Andrew, let’s call him a colleague – and that’s not his real name, has been living with flu-like symptoms for two days now.
Despite suffering sore eyes, achey limbs and describing a sensation of being “completely wiped out” he has continued to come to work. It’s deadline week.
Someone he vaguely knows from another department confirmed to him in the lift this morning that “there’s something going round” but only since talking to his Mum on the phone has he considered taking a day off to, in her words, “knock it on the head".
This is the fourth straight winter in which he has had to face a bout of this type, which can vary in severity and leave him feeling, at its worst, “rough as hell.”
Yet amongst Andrew’s co-workers there has been no sympathy or offer of a Lemsip. Instead he is forced to endure countless references to “man flu” from both female and male colleagues in the name of office banter, mocking the severity - and even questioning the existence - of his illness.

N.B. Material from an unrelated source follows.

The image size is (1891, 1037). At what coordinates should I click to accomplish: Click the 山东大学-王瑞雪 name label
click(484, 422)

While ‘man flu’ was a mildly funny phrase for a short-time in 2005, playing as it did on male hypochondria, and referenced in wider cultural circles including perhaps most famously in sketch show Man Stroke Woman starring Nick Frost, the phrase has long become outdated and just a bit annoying.

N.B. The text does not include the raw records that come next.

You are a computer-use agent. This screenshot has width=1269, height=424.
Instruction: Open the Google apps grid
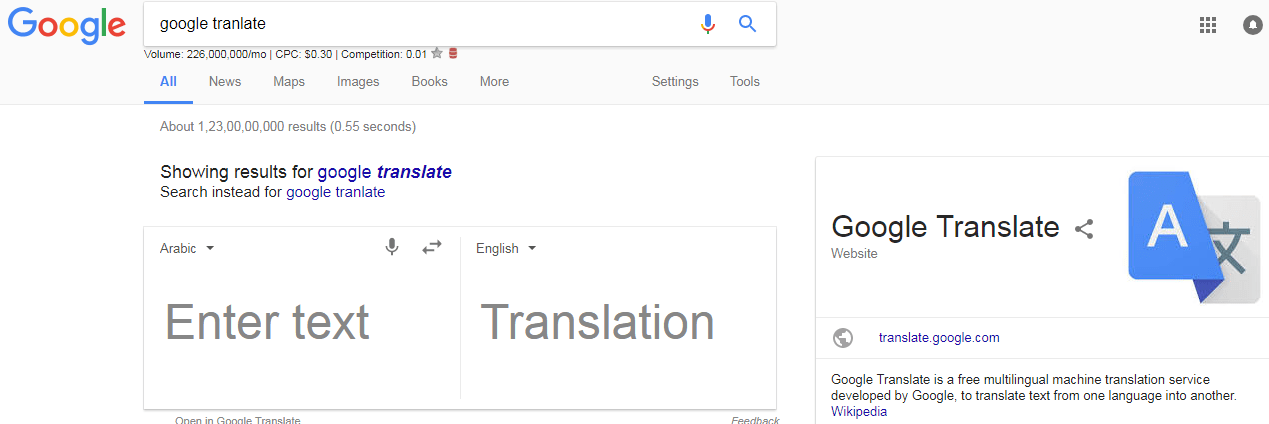1208,26

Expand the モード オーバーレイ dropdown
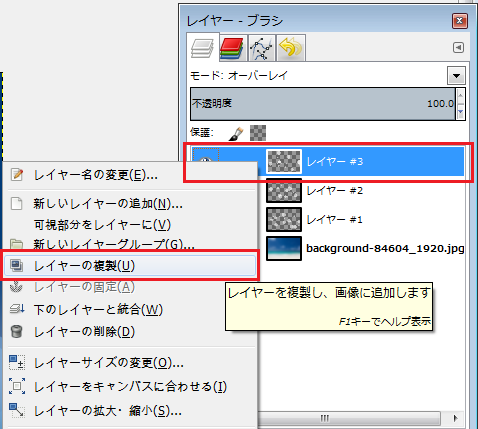[x=456, y=76]
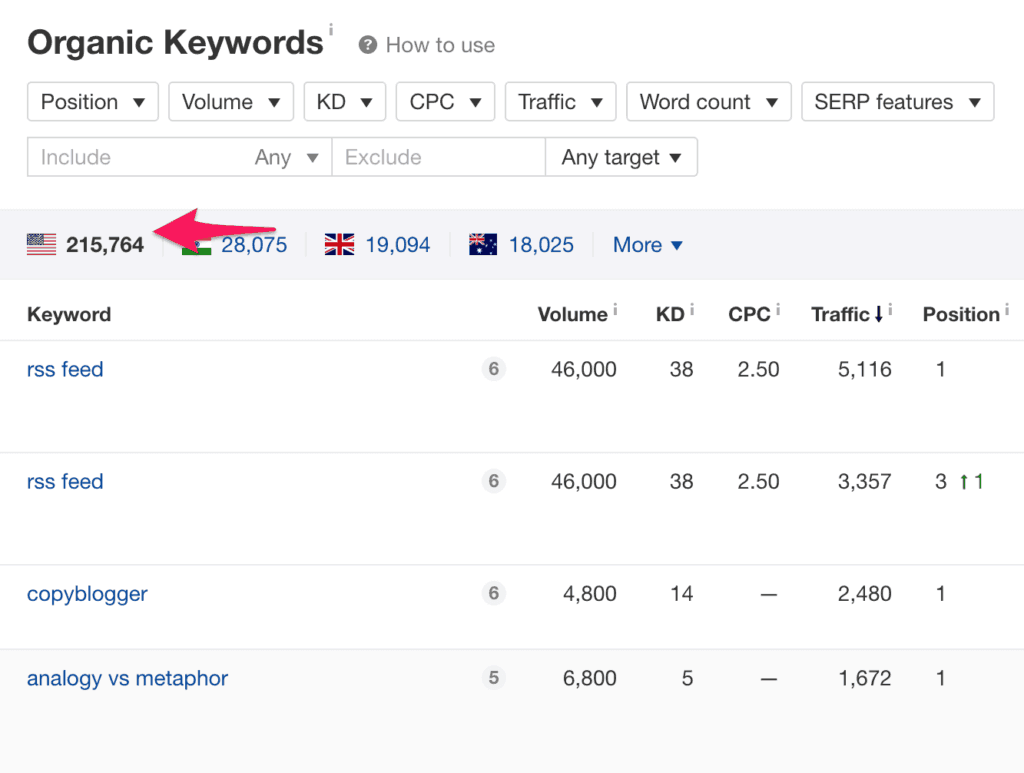Expand the "More" countries dropdown
The width and height of the screenshot is (1024, 773).
pyautogui.click(x=648, y=244)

If mankind has to go through another winter pretending that just mentioning the words ‘man flu’ to anyone male with a cold is funny, we may have to take the whole week off.
After all, evidence emerged earlier this year to confirm that men in fact experience symptoms more severely than women. Not less. Something to do with our preoptic nucleus and extra temperature receptors in the brain. Got it?
Plus we haven’t finished Grand Theft Auto 5 yet so give us a break.